(Stored data entries)
****

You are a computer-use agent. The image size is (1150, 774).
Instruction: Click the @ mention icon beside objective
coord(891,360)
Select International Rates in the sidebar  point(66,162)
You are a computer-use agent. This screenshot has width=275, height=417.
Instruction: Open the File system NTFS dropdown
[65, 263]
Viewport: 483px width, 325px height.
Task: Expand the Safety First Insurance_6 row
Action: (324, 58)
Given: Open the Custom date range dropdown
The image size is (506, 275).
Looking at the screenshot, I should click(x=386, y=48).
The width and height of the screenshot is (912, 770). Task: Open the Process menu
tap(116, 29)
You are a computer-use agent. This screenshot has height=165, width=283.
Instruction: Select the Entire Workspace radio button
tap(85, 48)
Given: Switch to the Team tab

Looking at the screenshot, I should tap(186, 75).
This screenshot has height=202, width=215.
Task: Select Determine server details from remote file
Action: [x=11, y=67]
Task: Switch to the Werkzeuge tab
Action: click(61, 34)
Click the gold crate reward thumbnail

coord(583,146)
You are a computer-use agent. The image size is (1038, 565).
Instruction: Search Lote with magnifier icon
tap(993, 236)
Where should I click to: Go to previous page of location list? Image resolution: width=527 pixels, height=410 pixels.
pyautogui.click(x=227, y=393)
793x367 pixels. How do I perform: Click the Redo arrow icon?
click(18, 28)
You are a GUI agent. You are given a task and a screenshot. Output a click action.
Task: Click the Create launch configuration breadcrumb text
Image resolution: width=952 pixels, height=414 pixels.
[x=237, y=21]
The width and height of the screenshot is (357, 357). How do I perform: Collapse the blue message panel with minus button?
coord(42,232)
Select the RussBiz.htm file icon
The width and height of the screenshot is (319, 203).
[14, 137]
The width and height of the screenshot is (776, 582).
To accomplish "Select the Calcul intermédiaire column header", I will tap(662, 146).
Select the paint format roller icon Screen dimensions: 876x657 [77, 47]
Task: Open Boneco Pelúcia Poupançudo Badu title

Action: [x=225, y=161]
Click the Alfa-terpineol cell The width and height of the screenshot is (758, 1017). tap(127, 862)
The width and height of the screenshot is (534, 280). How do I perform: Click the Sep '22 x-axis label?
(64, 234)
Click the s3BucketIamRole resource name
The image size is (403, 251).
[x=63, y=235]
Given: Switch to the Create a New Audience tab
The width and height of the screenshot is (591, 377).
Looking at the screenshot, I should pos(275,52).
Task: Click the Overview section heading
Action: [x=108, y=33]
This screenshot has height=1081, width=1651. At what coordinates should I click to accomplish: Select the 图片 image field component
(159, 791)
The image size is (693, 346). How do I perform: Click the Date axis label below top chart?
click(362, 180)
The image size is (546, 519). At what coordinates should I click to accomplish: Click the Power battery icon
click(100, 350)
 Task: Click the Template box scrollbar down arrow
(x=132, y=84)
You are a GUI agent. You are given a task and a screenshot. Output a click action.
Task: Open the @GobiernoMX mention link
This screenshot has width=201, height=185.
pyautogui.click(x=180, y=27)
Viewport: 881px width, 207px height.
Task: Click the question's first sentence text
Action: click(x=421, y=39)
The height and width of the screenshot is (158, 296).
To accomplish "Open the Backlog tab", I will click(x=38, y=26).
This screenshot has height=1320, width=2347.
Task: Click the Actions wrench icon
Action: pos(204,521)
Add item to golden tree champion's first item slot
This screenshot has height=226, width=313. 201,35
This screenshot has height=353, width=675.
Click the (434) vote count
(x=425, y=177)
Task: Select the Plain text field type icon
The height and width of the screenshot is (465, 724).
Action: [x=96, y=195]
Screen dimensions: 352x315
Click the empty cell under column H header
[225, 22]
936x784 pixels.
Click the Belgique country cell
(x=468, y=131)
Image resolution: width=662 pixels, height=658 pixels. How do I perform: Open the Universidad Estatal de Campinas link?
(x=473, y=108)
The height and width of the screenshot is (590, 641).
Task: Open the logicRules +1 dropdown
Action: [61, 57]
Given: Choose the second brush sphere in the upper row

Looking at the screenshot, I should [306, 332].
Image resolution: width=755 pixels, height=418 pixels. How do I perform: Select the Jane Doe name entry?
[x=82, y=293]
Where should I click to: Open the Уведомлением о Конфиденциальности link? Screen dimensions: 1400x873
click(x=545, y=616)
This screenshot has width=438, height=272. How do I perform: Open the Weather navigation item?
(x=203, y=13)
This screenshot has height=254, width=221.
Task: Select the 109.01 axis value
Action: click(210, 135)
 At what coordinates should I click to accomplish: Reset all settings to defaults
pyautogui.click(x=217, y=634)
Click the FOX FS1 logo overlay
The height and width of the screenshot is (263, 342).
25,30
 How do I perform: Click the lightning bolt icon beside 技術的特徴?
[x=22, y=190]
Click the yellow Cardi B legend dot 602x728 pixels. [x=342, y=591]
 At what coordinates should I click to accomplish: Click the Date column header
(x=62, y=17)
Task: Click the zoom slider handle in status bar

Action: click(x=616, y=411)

****

■ ACTIVITY: Your task is to repeat the data exactly, with nothing left out.

■ OUTPUT:
You are a computer-use agent. The image size is (1150, 774).
Instruction: Click the @ mention icon beside objective
coord(891,360)
Select International Rates in the sidebar  point(66,162)
You are a computer-use agent. This screenshot has width=275, height=417.
Instruction: Open the File system NTFS dropdown
[65, 263]
Viewport: 483px width, 325px height.
Task: Expand the Safety First Insurance_6 row
Action: (324, 58)
Given: Open the Custom date range dropdown
The image size is (506, 275).
Looking at the screenshot, I should click(x=386, y=48).
The width and height of the screenshot is (912, 770). Task: Open the Process menu
tap(116, 29)
You are a computer-use agent. This screenshot has height=165, width=283.
Instruction: Select the Entire Workspace radio button
tap(85, 48)
Given: Switch to the Team tab

Looking at the screenshot, I should tap(186, 75).
This screenshot has height=202, width=215.
Task: Select Determine server details from remote file
Action: [x=11, y=67]
Task: Switch to the Werkzeuge tab
Action: click(61, 34)
Click the gold crate reward thumbnail

coord(583,146)
You are a computer-use agent. The image size is (1038, 565).
Instruction: Search Lote with magnifier icon
tap(993, 236)
Where should I click to: Go to previous page of location list? Image resolution: width=527 pixels, height=410 pixels.
pyautogui.click(x=227, y=393)
793x367 pixels. How do I perform: Click the Redo arrow icon?
click(18, 28)
You are a GUI agent. You are given a task and a screenshot. Output a click action.
Task: Click the Create launch configuration breadcrumb text
Image resolution: width=952 pixels, height=414 pixels.
[x=237, y=21]
The width and height of the screenshot is (357, 357). How do I perform: Collapse the blue message panel with minus button?
coord(42,232)
Select the RussBiz.htm file icon
The width and height of the screenshot is (319, 203).
[14, 137]
The width and height of the screenshot is (776, 582).
To accomplish "Select the Calcul intermédiaire column header", I will tap(662, 146).
Select the paint format roller icon Screen dimensions: 876x657 [77, 47]
Task: Open Boneco Pelúcia Poupançudo Badu title

Action: [x=225, y=161]
Click the Alfa-terpineol cell The width and height of the screenshot is (758, 1017). tap(127, 862)
The width and height of the screenshot is (534, 280). How do I perform: Click the Sep '22 x-axis label?
(64, 234)
Click the s3BucketIamRole resource name
The image size is (403, 251).
[x=63, y=235]
Given: Switch to the Create a New Audience tab
The width and height of the screenshot is (591, 377).
Looking at the screenshot, I should pos(275,52).
Task: Click the Overview section heading
Action: [x=108, y=33]
This screenshot has height=1081, width=1651. At what coordinates should I click to accomplish: Select the 图片 image field component
(159, 791)
The image size is (693, 346). How do I perform: Click the Date axis label below top chart?
click(362, 180)
The image size is (546, 519). At what coordinates should I click to accomplish: Click the Power battery icon
click(100, 350)
 Task: Click the Template box scrollbar down arrow
(x=132, y=84)
You are a GUI agent. You are given a task and a screenshot. Output a click action.
Task: Open the @GobiernoMX mention link
This screenshot has width=201, height=185.
pyautogui.click(x=180, y=27)
Viewport: 881px width, 207px height.
Task: Click the question's first sentence text
Action: click(x=421, y=39)
The height and width of the screenshot is (158, 296).
To accomplish "Open the Backlog tab", I will click(x=38, y=26).
This screenshot has height=1320, width=2347.
Task: Click the Actions wrench icon
Action: pos(204,521)
Add item to golden tree champion's first item slot
This screenshot has height=226, width=313. 201,35
This screenshot has height=353, width=675.
Click the (434) vote count
(x=425, y=177)
Task: Select the Plain text field type icon
The height and width of the screenshot is (465, 724).
Action: [x=96, y=195]
Screen dimensions: 352x315
Click the empty cell under column H header
[225, 22]
936x784 pixels.
Click the Belgique country cell
(x=468, y=131)
Image resolution: width=662 pixels, height=658 pixels. How do I perform: Open the Universidad Estatal de Campinas link?
(x=473, y=108)
The height and width of the screenshot is (590, 641).
Task: Open the logicRules +1 dropdown
Action: [61, 57]
Given: Choose the second brush sphere in the upper row

Looking at the screenshot, I should [306, 332].
Image resolution: width=755 pixels, height=418 pixels. How do I perform: Select the Jane Doe name entry?
[x=82, y=293]
Where should I click to: Open the Уведомлением о Конфиденциальности link? Screen dimensions: 1400x873
click(x=545, y=616)
This screenshot has width=438, height=272. How do I perform: Open the Weather navigation item?
(x=203, y=13)
This screenshot has height=254, width=221.
Task: Select the 109.01 axis value
Action: click(210, 135)
 At what coordinates should I click to accomplish: Reset all settings to defaults
pyautogui.click(x=217, y=634)
Click the FOX FS1 logo overlay
The height and width of the screenshot is (263, 342).
25,30
 How do I perform: Click the lightning bolt icon beside 技術的特徴?
[x=22, y=190]
Click the yellow Cardi B legend dot 602x728 pixels. [x=342, y=591]
 At what coordinates should I click to accomplish: Click the Date column header
(x=62, y=17)
Task: Click the zoom slider handle in status bar

Action: click(x=616, y=411)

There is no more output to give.